## WHAT TO PRODUCE
Could you reproduce all the entries under this sentence exactly, leaving the images aside?

[Dataset entries]
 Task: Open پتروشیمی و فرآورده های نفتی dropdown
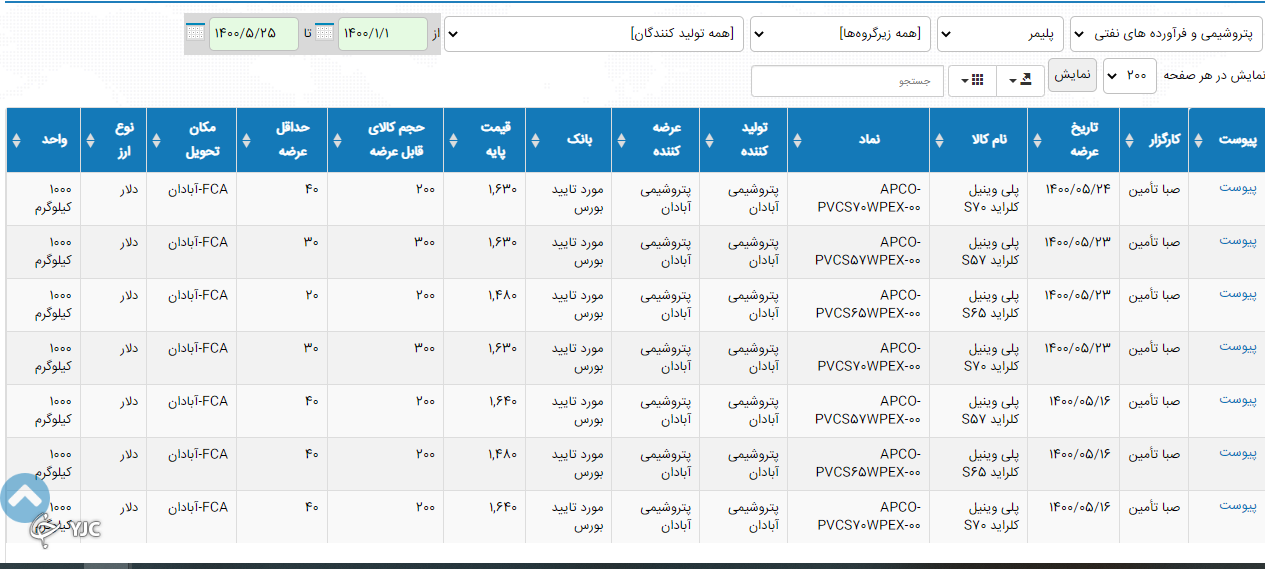1165,34
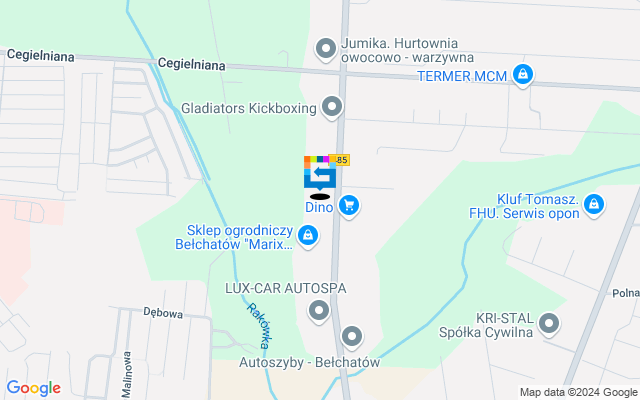Image resolution: width=640 pixels, height=400 pixels.
Task: Open the Gladiators Kickboxing map marker
Action: [x=332, y=108]
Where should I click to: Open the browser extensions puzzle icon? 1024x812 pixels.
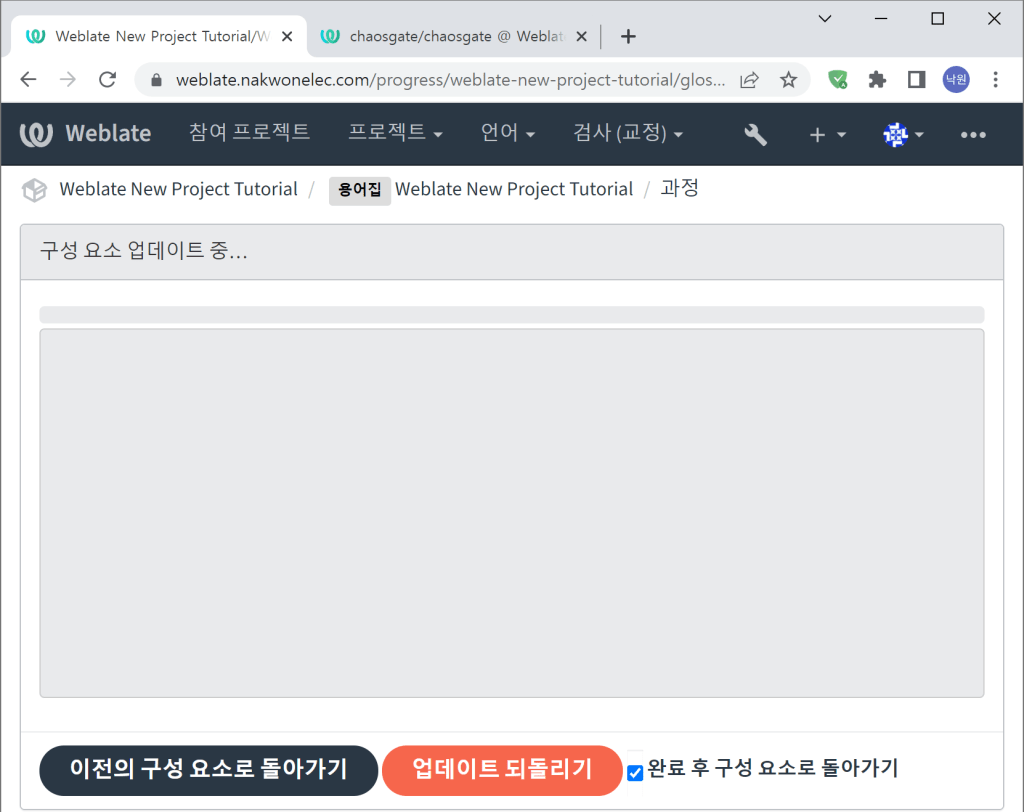[x=877, y=80]
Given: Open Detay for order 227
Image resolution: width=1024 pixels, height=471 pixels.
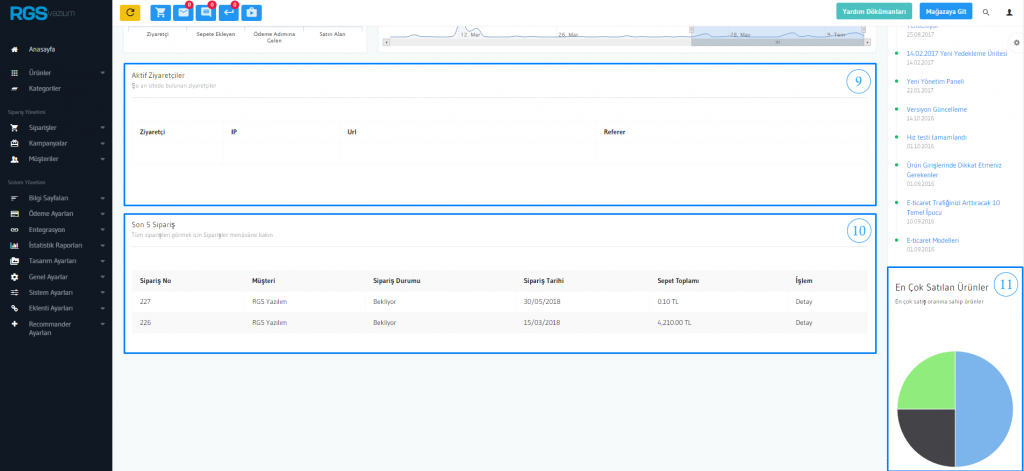Looking at the screenshot, I should (802, 299).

## ANSWER FOR THIS EXERCISE
 Task: Open پتروشیمی و فرآورده های نفتی dropdown
1165,34
Image resolution: width=640 pixels, height=400 pixels.
Task: Open the Gladiators Kickboxing map marker
Action: [x=332, y=108]
Where should I click to: Open the browser extensions puzzle icon? 1024x812 pixels.
[x=877, y=80]
Given: Open Detay for order 227
Image resolution: width=1024 pixels, height=471 pixels.
Looking at the screenshot, I should (802, 299).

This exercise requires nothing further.